In hearing from all residents, the city could not only deter crime and promote neighborhood vibrancy, they could foster a deeper sense of community among neighbors, she said.
All Chicagoans can benefit from the input gathered through the We Will planning process, even as their communities’ needs differ from each other, said Arnold Bradford, executive director of the Crossroads Collaborative.
“I’m a Chicagoan first,” Bradford said. “I go all over the city. I have children living on the North Side … so what affects them over there affects me over here, and vice versa.”
Christine Bowden, a South Chicago resident and senior services advocate, said she’ll “wait and see” whether city officials accurately reflect residents’ feedback in the final We Will Chicago plan.
“I’ve seen things that [were to have] been put in place fade away,” Bowden said. “… I think [We Will Chicago] is a good program, and if we work together, we can get it done. If we play with it, we won’t.”

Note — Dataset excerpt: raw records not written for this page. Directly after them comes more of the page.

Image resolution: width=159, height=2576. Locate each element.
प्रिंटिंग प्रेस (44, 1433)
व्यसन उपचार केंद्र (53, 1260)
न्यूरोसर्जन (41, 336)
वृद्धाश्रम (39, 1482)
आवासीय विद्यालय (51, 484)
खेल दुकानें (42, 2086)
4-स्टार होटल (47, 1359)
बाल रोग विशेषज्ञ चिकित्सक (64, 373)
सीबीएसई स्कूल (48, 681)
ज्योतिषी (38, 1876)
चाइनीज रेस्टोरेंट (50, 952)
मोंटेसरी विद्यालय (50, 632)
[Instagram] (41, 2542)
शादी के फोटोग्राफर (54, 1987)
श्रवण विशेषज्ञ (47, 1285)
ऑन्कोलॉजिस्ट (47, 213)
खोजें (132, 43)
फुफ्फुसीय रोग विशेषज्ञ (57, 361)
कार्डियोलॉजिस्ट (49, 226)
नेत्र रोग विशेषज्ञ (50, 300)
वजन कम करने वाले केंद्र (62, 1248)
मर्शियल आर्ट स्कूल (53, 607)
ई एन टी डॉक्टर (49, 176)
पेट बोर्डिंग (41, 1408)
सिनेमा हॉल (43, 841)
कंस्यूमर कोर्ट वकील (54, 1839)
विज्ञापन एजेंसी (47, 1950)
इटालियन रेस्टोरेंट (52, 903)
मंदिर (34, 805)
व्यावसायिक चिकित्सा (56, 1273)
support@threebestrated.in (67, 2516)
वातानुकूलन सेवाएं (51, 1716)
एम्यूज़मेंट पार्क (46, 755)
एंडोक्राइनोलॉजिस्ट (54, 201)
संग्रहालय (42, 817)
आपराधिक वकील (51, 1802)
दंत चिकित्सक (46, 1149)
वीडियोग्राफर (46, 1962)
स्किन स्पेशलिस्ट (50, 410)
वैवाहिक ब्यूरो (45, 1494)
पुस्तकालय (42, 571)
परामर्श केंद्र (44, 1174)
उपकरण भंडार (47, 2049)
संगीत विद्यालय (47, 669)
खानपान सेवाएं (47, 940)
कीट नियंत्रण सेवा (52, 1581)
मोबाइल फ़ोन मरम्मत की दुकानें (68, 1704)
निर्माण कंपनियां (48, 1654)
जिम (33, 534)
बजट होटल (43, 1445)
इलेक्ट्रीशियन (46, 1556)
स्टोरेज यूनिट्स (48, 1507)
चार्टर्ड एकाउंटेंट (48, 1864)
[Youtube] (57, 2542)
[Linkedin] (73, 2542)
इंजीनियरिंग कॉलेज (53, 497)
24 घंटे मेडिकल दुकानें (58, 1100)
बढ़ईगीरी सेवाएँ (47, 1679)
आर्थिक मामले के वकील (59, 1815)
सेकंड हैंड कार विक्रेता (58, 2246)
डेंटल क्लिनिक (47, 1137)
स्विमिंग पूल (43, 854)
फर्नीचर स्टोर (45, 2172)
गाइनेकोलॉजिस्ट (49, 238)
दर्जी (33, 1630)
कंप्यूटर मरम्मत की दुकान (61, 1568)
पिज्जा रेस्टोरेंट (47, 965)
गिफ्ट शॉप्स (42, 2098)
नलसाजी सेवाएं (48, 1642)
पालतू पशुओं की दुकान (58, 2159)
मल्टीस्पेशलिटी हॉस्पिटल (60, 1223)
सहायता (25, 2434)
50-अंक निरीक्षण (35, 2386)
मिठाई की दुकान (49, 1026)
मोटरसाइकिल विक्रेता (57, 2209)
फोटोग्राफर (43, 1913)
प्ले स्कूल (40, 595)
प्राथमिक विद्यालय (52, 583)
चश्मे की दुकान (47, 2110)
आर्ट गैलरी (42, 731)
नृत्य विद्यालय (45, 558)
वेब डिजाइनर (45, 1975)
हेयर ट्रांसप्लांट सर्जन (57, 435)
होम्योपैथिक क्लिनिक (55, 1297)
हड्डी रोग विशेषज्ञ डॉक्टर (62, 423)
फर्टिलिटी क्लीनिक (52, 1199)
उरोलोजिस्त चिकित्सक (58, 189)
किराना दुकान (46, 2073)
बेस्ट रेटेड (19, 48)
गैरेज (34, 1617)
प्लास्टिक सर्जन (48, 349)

South Deering resident and retired state employee Marie Collins-Wright said she didn’t vote for Mayor Lori Lightfoot in the 2019 election, and was initially skeptical of the mayor’s plans.
But Collins-Wright praised Lightfoot’s administration for trying to hear from neighbors on the citywide plan, especially given the other major issues officials face like the pandemic and violent crime, she said.
The We Will Chicago input process is “excellent,” Collins-Wright said. “It’s the grassroots — it’s going right to the people in the community to see what they say.”
Alongside the city’s denial of Southside Recycling’s operating permit in February and the Invest South/West project at 79th Street and Exchange Avenue, We Will Chicago is another encouraging sign of city officials’ willingness to work with Southeast Side residents, Collins-Wright said.
“In the past, the deals, the ideas, the plans have been made, and they tell us about it when they make it,” said Collins-Wright, who intends to vote for Lightfoot in 2023. “Now they’re asking us, ‘What would you like to see? … What would help you?’ That’s so important.”
Chicagoans who missed Wednesday’s meeting can attend at the next We Will feedback session 5:30-7:30 p.m. May 12 at The New Look Restaurant, 2544 E. 83rd St.